The party visited Nueva Suiza, a community with approximately 250 residents, to collect and analyze water and soil samples, survey the natural topography to determine the best pathway for the distribution lines, and assess the existing health of the community as a result of drinking polluted water. The chapter worked on designing the new facility over the spring and summer. In August, a group from CCNY will revisit the village to begin construction using materials purchased by the CCNY student chapter and labor supplied by the community. The students will also train an elected villager to maintain the disinfection system.
Nueva Suiza’s existing water supply comes from a spring-fed pool contained by a natural dam made of rocks and clay. Community members must walk one kilometer to the dam to collect water and then carry it back to their homes. For many, the trek is too arduous and they have resorted to drawing water much closer to their homes from a small stream that has formed from the dam’s spillover. However, this rivulet has become contaminated and has caused many residents to become sick.
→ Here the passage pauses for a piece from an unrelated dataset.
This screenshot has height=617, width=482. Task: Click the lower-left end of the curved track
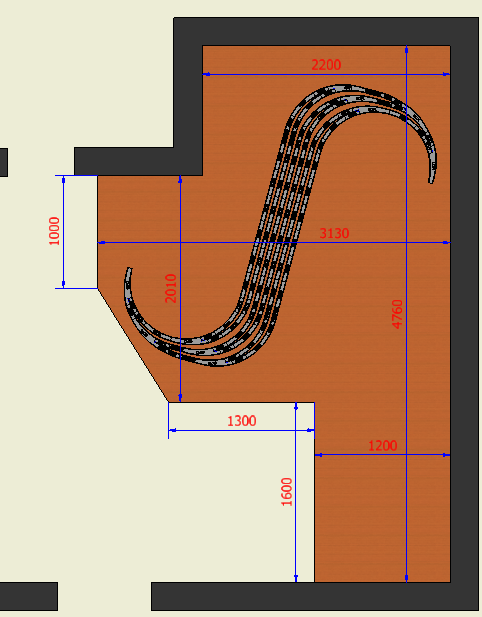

The project proposed by the CCNY students will develop a water capture and distribution system capable of serving the whole community as well as a treatment system to remove pollutants from the water prior to distribution. It also calls for a sanitation program to reduce groundwater contamination for nearby communities. “By disinfecting the water and then bringing it to the community, we will help to improve the community’s public health and free the water carriers to spend their time in more valuable ways,” said Wittig.